Scrumdog, postmandav and RAGE 18 Thank this. -
it used to be a beach of a time when i was teaming, i used to drink the orange powerade by the case, and my teammate had this really bad habbit of not throwing out his bottles. i would keep 2 cold poweraids up by me when i started the night so i didnt have to open the curtain to grab one out of the fridge. i kept one in the cup holder the other jammed inbetween the base of the dash and the shifter boot.
only problem with that jam on the brakes real hard and it came loose along with his bottles that rolled out from under the curtain. Its a hell of a time trying to determine what bottles are what at night without turning on the light (light sensitive). -
Stupidest thing I've ever done? Accept a date request from my ex-husband. Before we were married. Should 'a never done that.

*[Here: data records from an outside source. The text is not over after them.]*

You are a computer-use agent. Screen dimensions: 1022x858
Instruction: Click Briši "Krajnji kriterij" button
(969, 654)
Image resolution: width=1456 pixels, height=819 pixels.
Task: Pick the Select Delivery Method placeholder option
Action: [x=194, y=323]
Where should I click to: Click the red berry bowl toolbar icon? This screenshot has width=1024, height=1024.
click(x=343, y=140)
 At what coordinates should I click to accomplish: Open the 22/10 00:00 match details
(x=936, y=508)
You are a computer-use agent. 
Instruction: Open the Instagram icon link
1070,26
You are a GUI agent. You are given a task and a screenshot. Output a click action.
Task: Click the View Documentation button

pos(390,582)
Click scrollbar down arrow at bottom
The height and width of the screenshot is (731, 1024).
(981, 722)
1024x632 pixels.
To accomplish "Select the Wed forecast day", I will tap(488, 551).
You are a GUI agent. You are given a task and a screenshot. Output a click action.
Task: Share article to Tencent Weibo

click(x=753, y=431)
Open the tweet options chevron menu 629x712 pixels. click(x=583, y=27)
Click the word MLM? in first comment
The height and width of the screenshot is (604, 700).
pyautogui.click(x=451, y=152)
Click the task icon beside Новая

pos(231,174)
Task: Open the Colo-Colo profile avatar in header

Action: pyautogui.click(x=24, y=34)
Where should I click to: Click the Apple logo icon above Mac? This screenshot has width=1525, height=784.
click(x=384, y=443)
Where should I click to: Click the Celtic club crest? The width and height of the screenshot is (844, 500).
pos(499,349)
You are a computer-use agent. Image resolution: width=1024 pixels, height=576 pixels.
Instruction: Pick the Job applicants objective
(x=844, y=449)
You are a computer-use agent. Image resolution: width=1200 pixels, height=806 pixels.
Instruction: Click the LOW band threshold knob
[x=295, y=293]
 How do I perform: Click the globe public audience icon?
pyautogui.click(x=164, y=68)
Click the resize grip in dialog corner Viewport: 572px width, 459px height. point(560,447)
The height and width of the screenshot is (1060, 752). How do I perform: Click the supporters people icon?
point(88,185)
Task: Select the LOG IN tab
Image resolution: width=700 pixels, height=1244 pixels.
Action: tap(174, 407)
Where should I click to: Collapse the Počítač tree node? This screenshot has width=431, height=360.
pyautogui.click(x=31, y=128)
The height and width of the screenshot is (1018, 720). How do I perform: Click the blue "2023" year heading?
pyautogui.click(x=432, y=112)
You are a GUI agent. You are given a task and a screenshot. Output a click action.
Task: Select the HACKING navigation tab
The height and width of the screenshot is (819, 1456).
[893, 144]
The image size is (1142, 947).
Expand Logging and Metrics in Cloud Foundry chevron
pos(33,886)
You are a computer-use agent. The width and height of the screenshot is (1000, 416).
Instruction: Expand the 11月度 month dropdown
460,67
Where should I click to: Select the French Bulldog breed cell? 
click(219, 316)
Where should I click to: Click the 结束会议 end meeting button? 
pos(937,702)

Regarding the jugs...Fellas. (Women, too in some cases) 1. Why keep a gallon jug of urine in the truck? 2. When you fill one of the bottles, why keep it around? Why not just get rid of them when you fuel your truck? The trash is right there...Yes, I carry a large beverage cup for the purpose...it's hard to miss and easy to clean. But I dispose of the contents at least once daily and then clean it out with Clorox or Lysol.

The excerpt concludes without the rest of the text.